Records shown »
━━━━

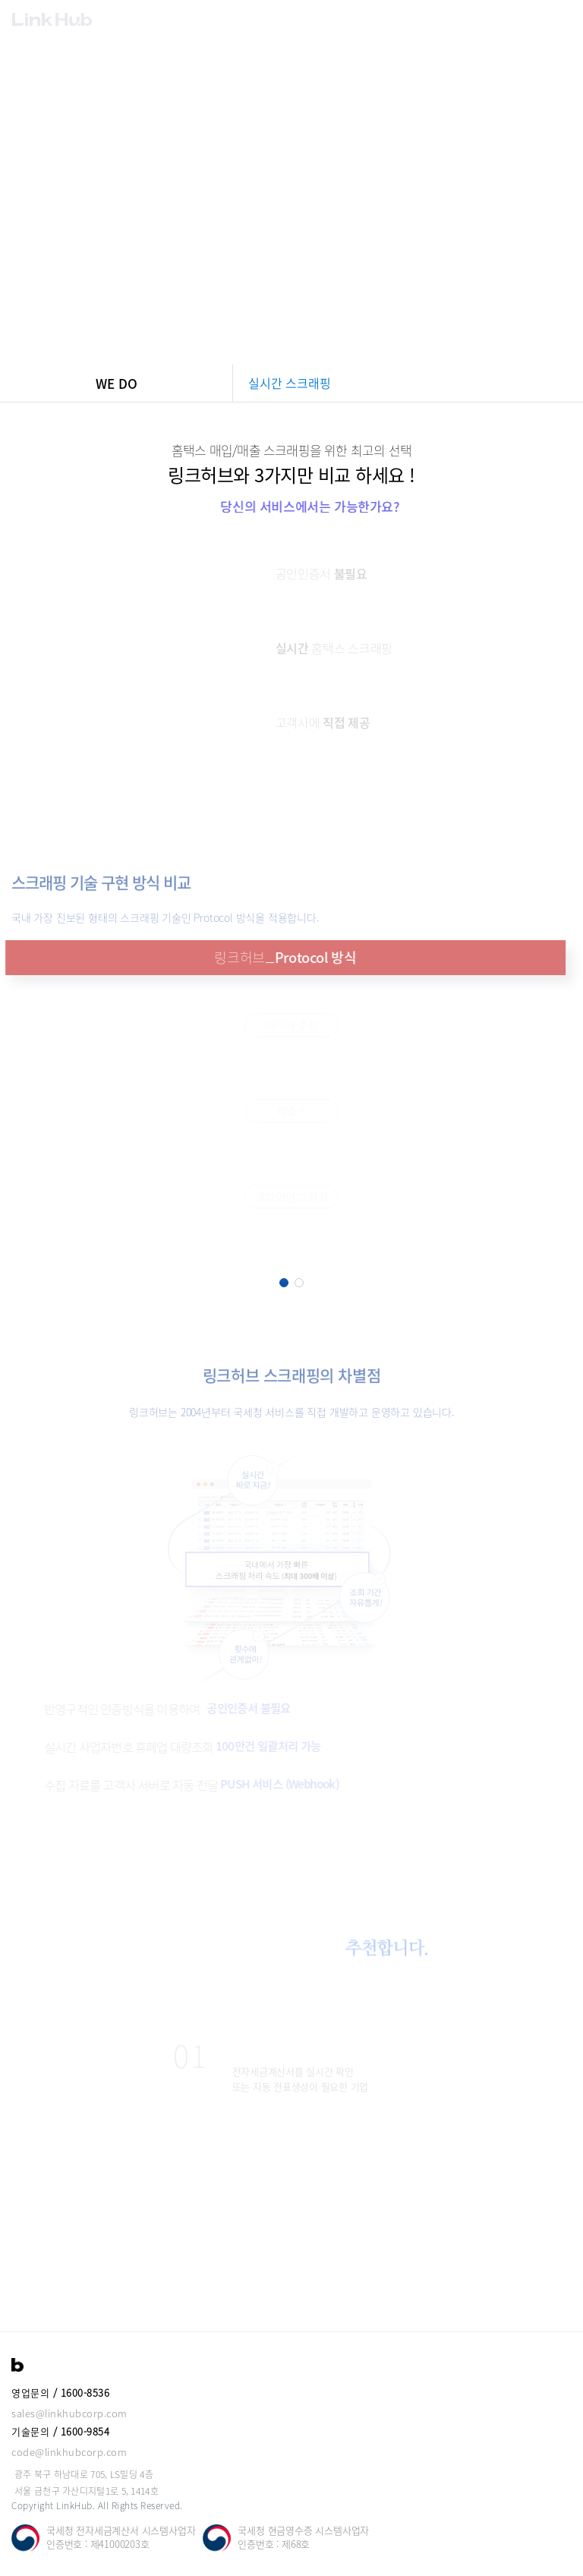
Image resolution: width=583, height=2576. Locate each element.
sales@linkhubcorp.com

━━━━

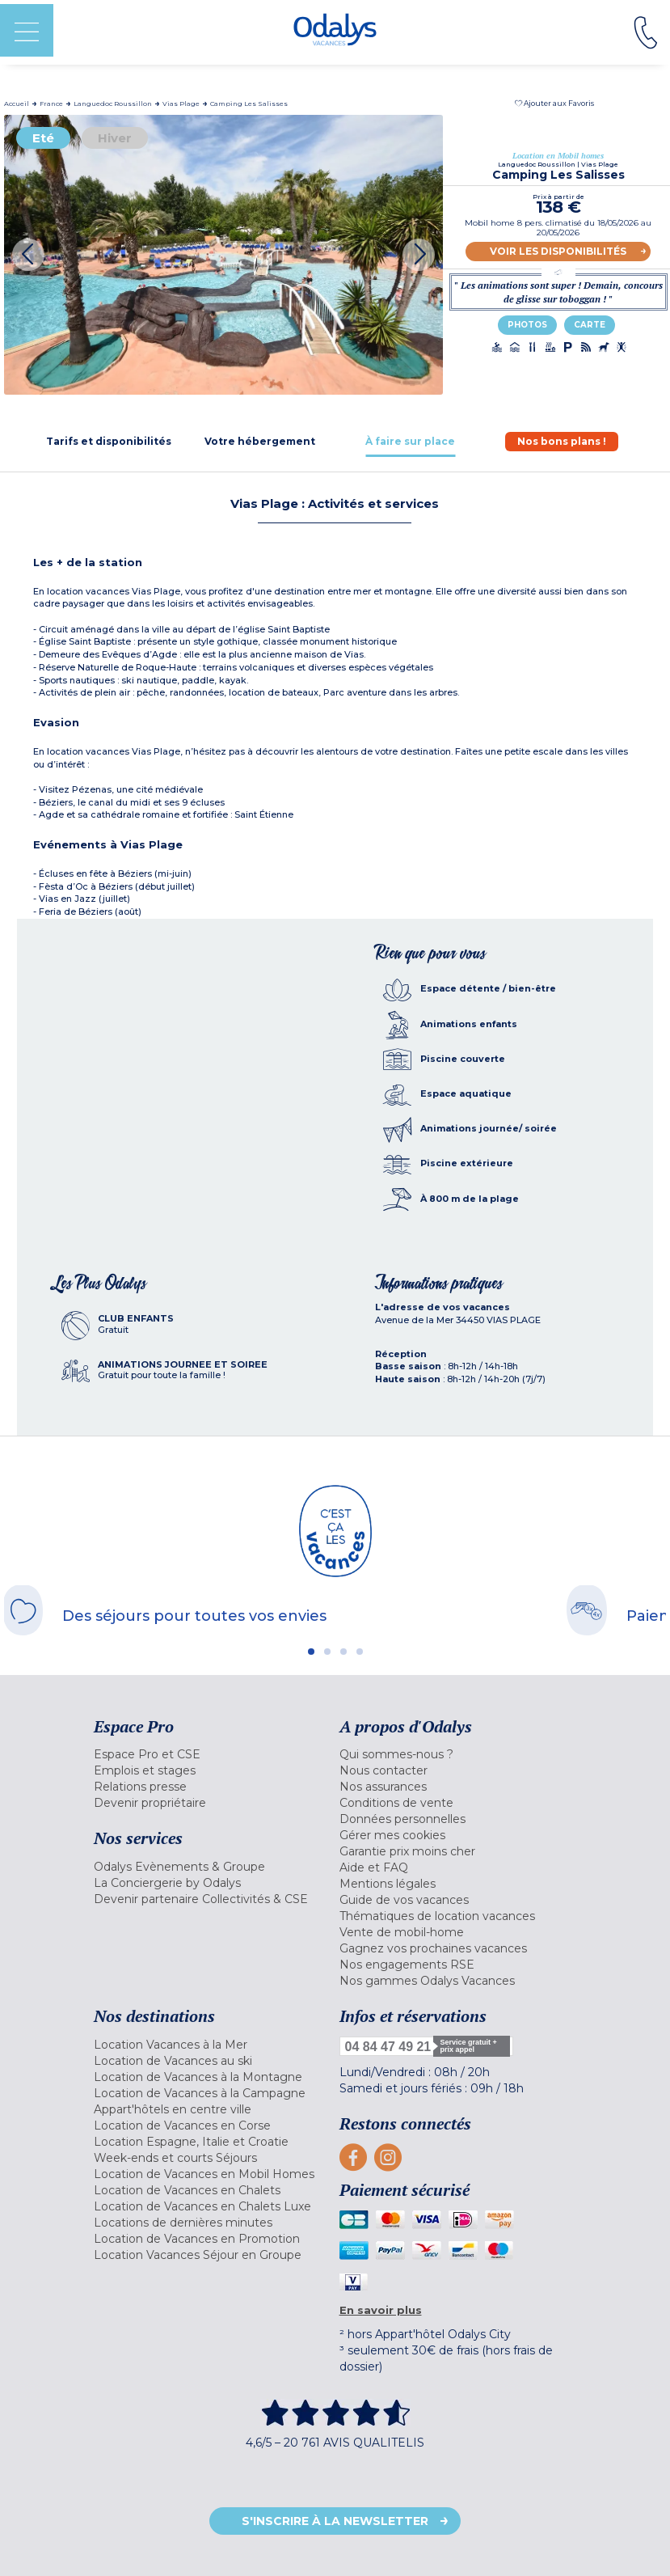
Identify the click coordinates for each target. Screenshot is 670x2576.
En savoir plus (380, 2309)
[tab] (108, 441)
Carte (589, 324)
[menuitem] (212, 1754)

━━━━

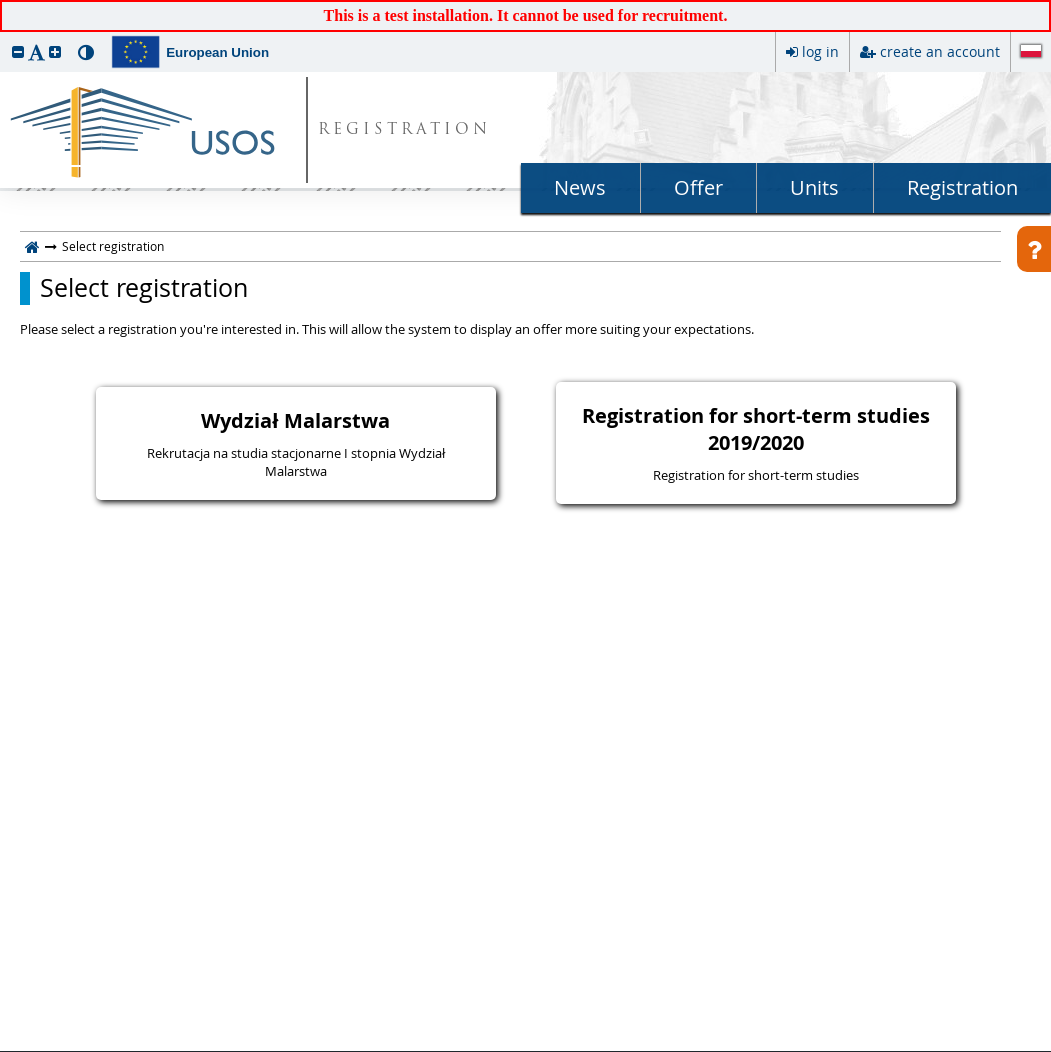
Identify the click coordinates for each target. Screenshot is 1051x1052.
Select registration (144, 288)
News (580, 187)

━━━━

The request » Reproduce the lines in the stretch from the one containing "Screenshot is 1051x1052." through the one containing "News (580, 187)", swapping "registration" for "enrollment" and leaving everything else unchanged.

Expected answer »
Identify the click coordinates for each target. Screenshot is 1051x1052.
Select enrollment (144, 288)
News (580, 187)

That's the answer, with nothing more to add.